森が見た夢:3章あらすじ
2023 年 3 月 1 日 by SIGN
第1章2節の続き。章と彼の友人はアーケード街を人混みをかき分けながら歩いていく。通りの両側にある店を眺めながら、章はその明るさになぜか違和感を感じていた。明るさとはそれぞれの店が放つ照明の光でもあり、その光にこめられたメッセージでもあり、そんな明るさを押し付けられるように感じた。
二人はそこから一筋入った薄暗い通りにある行きつけの店に向かう。店の名前は『鉄板焼すみれ』お好み焼きの店だった。女主人が一人で切り盛りする最近では珍しい『頑固な店』だったが、店内は常連客で賑わっていた。
そこで友人は章の悩みを聞き出そうとする。しかし、章自身は相談したいことなど思いつかず、店の女将から仕事のことを尋ねられても自信を持った答え方をする。今の状況に不満があるようには見えなかったが、彼の友人は何かを感じ取っていた。
会話の中で度々出てくる月に関するこだわりや、学生時代の相棒と比較して自分を卑下する言い方に、友人は章に「今の話を聞いていろいろ言いたいことはあるが… 」と語り始める。「お前もそっち側の人間だよ」と。

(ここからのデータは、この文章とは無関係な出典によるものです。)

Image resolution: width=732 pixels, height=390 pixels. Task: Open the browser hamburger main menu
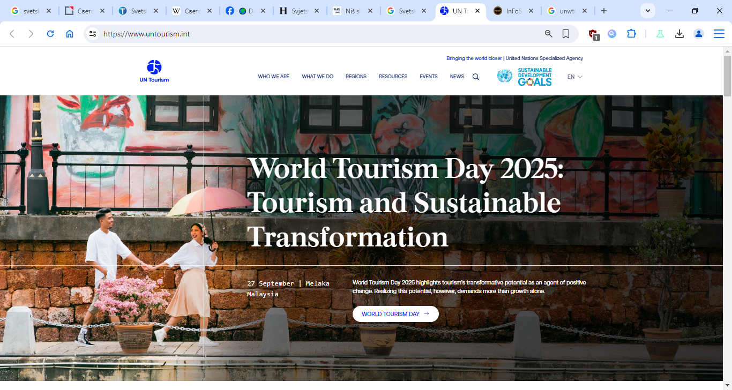tap(719, 34)
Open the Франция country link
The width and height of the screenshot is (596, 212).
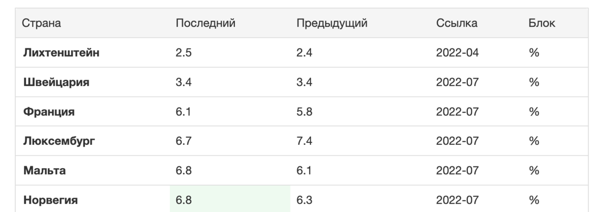coord(49,111)
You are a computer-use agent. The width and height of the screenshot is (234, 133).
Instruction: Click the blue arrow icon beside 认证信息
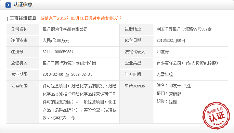[8, 5]
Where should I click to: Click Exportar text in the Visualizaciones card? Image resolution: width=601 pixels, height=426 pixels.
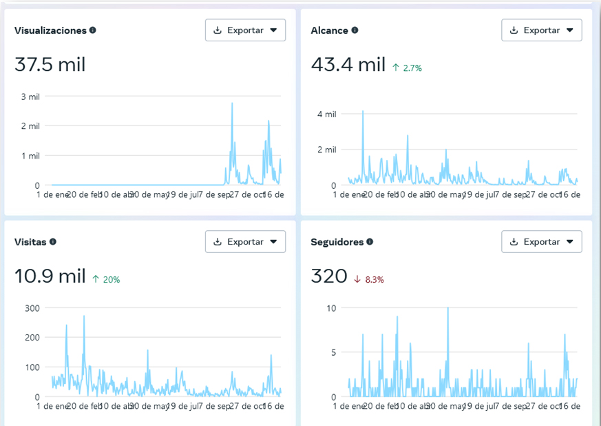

学生時代から章を知る友人は、今の章は合理主義の『ふりをしている』だけで本当はもっと別の理解の仕方をする人間だと思っていた。『ふりをする』のに疲れてわからなくなり、自分を含むこの当たり前の世界にさえ苛立っているように見えた。
そして友人は章に言った。「もういいよ、やりたいことやれよ」
そう言われて、あらためて自分の欲求に気づいた章は、祖父に会いそれを確かめようと決意した。